Saturday, October 19, 2013

IBM Extend Health Choosing the Best part D Plan

OK, my title for this post is misleading as there is no such thing as the "best" part D plan.  There are a just a number of variables to consider when selecting a part D plan.  Choose the plan that best fits the variables that are the most important to you. Everything I am about to write applied when you were using IBM's prescription drug plan.  However, most people just used the IBM plan without considering these variables.

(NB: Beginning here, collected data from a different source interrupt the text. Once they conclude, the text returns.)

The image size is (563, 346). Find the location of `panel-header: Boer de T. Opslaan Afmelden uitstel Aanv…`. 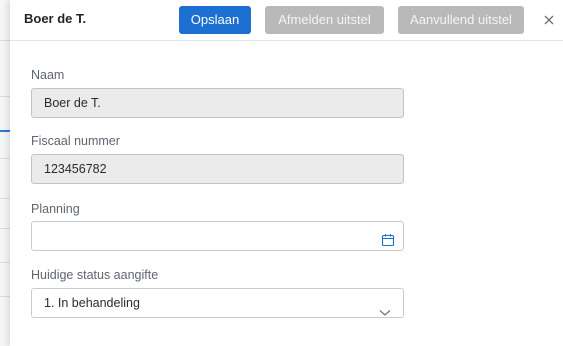

panel-header: Boer de T. Opslaan Afmelden uitstel Aanv… is located at coordinates (286, 20).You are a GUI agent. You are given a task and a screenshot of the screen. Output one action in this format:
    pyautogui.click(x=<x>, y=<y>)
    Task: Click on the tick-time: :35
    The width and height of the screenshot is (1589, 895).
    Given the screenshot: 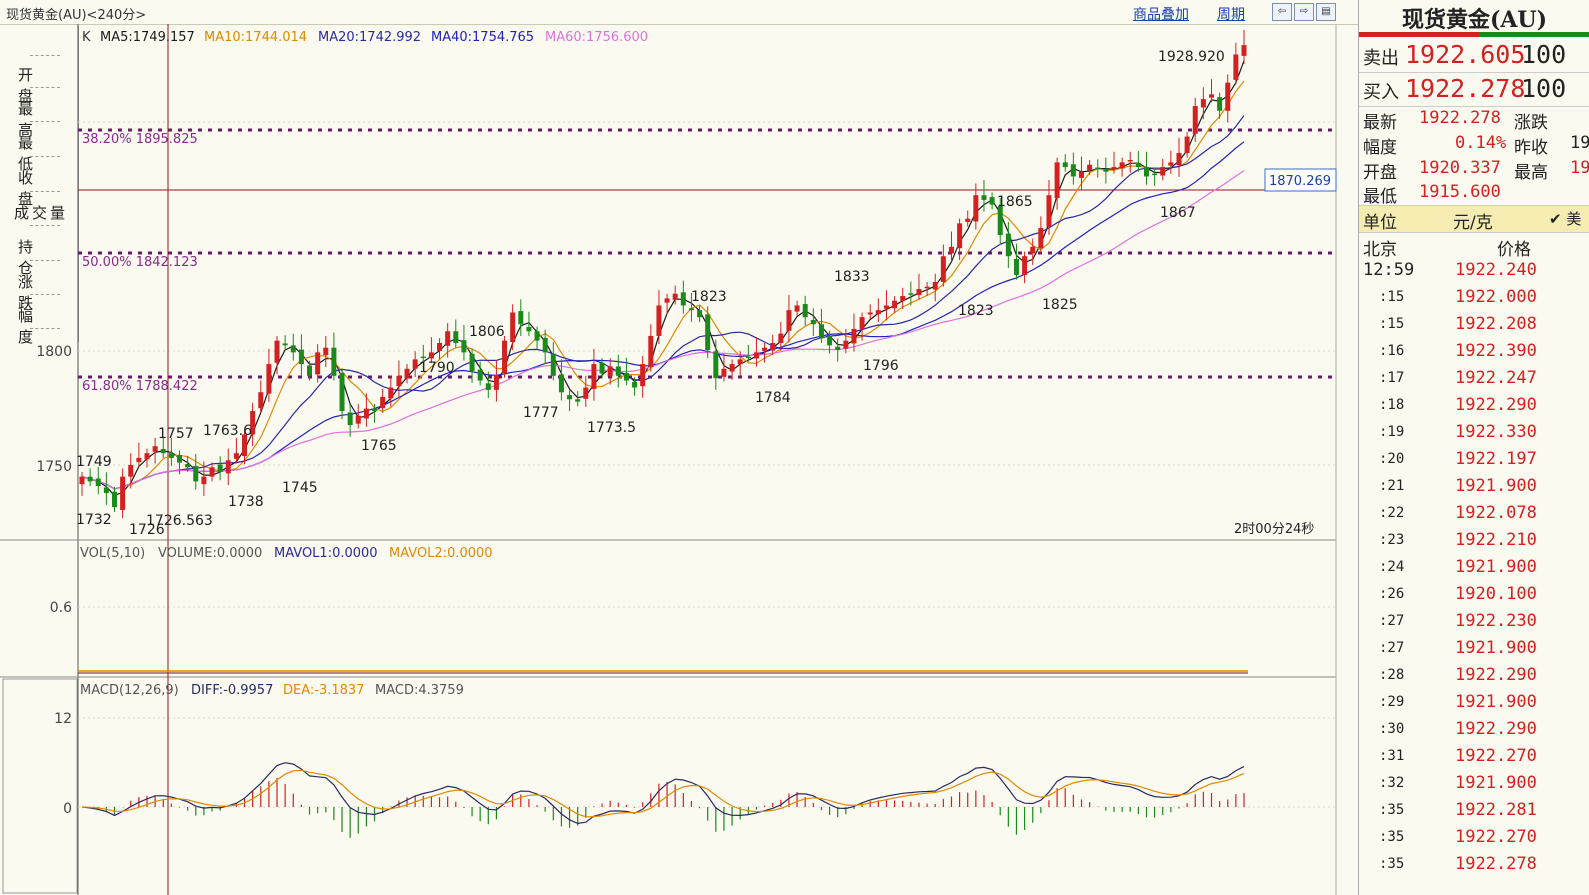 What is the action you would take?
    pyautogui.click(x=1392, y=810)
    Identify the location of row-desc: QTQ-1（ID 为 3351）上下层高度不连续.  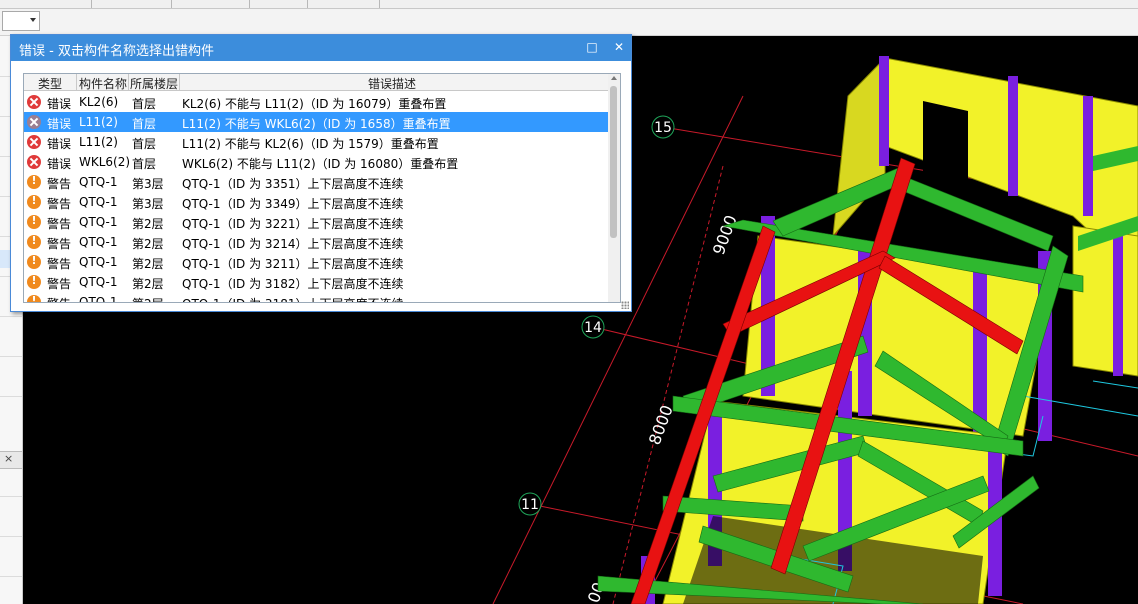
(293, 184).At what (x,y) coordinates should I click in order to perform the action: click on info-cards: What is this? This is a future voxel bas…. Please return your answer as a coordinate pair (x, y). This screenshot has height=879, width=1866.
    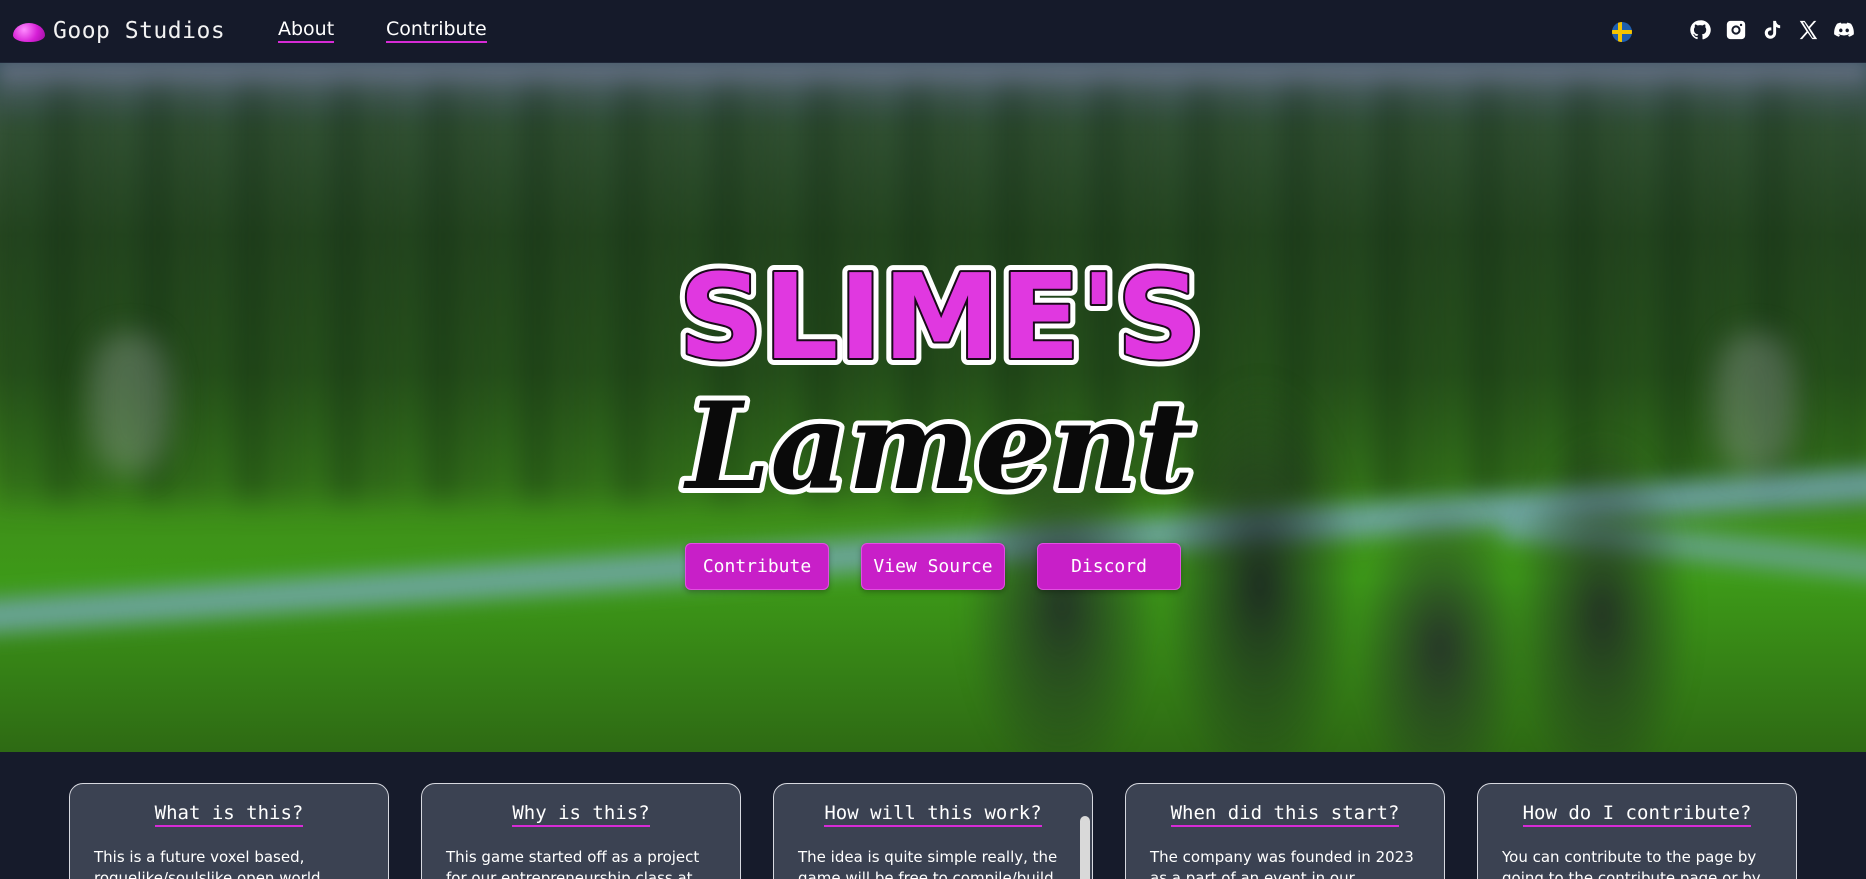
    Looking at the image, I should click on (933, 816).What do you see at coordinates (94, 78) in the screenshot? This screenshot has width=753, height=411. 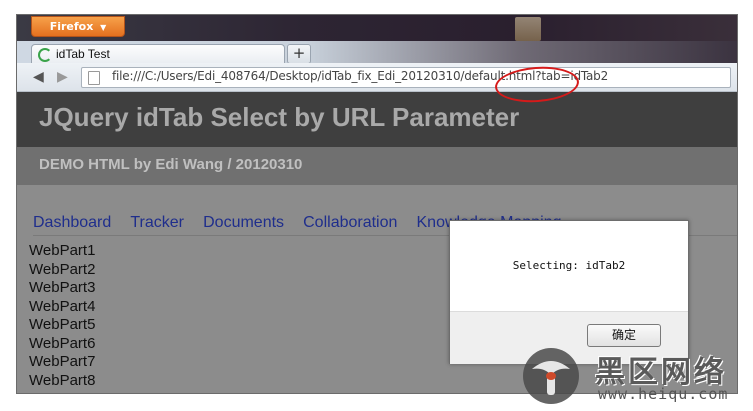 I see `page-icon` at bounding box center [94, 78].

  • The Formulary - is the criteria that relates to the plan's drug list.  It is a complex term meaning what drugs will this insurance plan cover.  Part D insurance plans are allowed to decide which drugs they cover.  The only regulation applied by Medicare is for drugs that the plan cannot cover - by Medicare law.  (They are drugs that treat conditions like anorexia, hair loss, infertility and erectile dysfunction.)
    The best way to pick the right formulary is to  base it on the drugs you CURRENTLY take.  On plan finder will show whether or not a particular plan covers your drugs. There is no way to predict what drugs you will need to take and it doesn't make sense to pay a big premium for a part D plan because it has a big formulary. And, even if it does cover lots drugs  - the new drug you need might not be on the list!
     IF you are prescribed a drug during 2014 that is not on your plan's formulary, your plan will decline coverage.  You must appeal the denial!  Get a letter from you doctor stating why you need the drug and appeal the plan decision using Medicare's appeal process.  It may take a couple of iterations of appeal to get a third party review, but the plan will usually cover your drug - just for the rest of the year.  During fall open enrollment in 2014 you will need to select a new part D plan for 2015 that includes your drug in its formulary.
  •  Drug restrictions - is the criteria the part D plan imposes for the particular drug you use.  There are several ways restrictions come into play.  The plan may require you to go through "step therapy" to try another, less expensive drugs to treat your condition before they will allow you to fill a prescription for your drug (even though you currently use the drug).  The plan might limit the amount of your drug that can be purchased during a given period of time.  All drug restrictions are described on for each plan. You have to look at the details of the plan to find them. It may also be worthwhile to call the plan and make an agent tell you the restrictions or find the restrictions on the plan's website.  Make sure you take notes and names when you gather information about restrictions or lack thereof.  It is important evidence if you need to file an appeal because you feel you were misled about drug restrictions.
  • Pharmacy Network - is the criteria for where you get prescriptions filled.  When you first enter plan finder on you pick pharmacies you'd like to use.  The results for each plan will tell you whether those pharmacies are in that plan's network.  Pay attention to the results because they will use words like "in network" and "preferred network".  The pharmacies that are "preferred" provide the lowest cost coverage and is the basis for the annual cost computation.  There is also information about mail order services.  Not all plans provide mail order services or it may cost more to use such services.
  • Total Annual Cost - is the criteria for how much your out of pocket cost will be in 2014.  The estimate shown by plan finder includes the monthly premiums for the plan, any deductible, and the copays based on the drug tier assigned to your drugs.  The higher the drug tier the more your copay.  My recommendation - pick the plan that fulfills your criteria for the first 3 variables that provides the lowest total annual cost.